BRIEF. Retype the material below without any changes, starting at the line that contains "The height and width of the screenshot is (313, 432)." and ending at the final line of the material.

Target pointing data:
· · · · ·

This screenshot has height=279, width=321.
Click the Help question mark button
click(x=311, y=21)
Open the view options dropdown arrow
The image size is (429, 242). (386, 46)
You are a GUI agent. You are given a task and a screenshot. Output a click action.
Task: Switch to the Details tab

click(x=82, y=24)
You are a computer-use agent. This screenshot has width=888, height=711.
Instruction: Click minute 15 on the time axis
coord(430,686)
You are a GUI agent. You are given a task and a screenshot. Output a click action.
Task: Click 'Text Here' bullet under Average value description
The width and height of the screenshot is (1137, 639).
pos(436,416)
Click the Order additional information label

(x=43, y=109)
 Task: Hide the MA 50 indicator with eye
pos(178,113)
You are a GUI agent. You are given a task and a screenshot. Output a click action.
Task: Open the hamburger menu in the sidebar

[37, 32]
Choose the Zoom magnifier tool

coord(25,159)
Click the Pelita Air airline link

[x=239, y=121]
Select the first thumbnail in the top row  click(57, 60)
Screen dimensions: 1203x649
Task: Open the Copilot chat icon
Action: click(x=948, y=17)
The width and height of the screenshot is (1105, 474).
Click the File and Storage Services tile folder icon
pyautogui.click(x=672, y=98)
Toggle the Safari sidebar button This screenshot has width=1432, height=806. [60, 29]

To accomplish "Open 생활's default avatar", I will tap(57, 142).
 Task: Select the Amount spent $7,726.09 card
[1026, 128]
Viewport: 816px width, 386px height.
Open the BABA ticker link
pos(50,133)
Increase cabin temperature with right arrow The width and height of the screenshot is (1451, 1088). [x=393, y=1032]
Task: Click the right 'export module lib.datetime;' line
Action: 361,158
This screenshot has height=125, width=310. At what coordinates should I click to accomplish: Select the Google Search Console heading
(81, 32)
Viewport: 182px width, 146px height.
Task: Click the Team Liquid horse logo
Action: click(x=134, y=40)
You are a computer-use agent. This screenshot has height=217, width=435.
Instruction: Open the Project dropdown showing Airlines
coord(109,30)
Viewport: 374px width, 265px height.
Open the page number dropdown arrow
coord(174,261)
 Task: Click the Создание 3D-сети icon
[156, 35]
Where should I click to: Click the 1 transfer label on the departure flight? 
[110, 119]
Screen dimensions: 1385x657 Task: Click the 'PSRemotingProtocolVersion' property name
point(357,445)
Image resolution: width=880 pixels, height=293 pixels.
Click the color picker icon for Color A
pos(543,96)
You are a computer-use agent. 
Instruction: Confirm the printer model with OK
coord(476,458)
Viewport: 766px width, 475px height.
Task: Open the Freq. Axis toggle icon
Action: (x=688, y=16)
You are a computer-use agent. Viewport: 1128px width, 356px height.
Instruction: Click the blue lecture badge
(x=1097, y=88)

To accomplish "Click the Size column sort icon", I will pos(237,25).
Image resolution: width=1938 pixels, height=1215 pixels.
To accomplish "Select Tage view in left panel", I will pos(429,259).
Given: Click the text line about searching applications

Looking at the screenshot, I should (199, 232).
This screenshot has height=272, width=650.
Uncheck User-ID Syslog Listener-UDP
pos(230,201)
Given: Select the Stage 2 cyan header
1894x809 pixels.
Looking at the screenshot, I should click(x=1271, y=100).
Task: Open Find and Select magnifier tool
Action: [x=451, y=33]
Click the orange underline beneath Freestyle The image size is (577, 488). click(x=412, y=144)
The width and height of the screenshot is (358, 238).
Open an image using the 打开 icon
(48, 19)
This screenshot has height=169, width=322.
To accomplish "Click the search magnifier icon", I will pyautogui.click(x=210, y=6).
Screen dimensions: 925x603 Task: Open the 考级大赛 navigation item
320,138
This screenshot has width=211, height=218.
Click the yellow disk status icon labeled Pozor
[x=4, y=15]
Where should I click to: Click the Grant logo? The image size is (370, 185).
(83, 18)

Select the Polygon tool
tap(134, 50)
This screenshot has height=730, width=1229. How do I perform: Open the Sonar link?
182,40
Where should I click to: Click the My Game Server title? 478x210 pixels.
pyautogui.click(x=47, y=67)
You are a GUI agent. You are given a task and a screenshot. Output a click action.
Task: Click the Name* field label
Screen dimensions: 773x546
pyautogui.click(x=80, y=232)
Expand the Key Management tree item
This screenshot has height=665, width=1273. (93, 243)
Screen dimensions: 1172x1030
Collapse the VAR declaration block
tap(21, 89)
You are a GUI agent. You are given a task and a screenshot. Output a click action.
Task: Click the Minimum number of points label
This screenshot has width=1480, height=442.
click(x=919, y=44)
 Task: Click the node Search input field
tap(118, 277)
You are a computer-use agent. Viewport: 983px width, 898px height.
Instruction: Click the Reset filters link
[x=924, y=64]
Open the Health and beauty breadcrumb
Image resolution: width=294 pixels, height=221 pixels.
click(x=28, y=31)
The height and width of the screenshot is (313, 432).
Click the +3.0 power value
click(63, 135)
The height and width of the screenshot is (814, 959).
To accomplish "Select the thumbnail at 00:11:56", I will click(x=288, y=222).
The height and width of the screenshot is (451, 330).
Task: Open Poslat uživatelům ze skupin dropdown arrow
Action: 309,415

· · · · ·

WORKED ANSWER.
The height and width of the screenshot is (313, 432).
Click the +3.0 power value
click(63, 135)
The height and width of the screenshot is (814, 959).
To accomplish "Select the thumbnail at 00:11:56", I will click(x=288, y=222).
The height and width of the screenshot is (451, 330).
Task: Open Poslat uživatelům ze skupin dropdown arrow
Action: 309,415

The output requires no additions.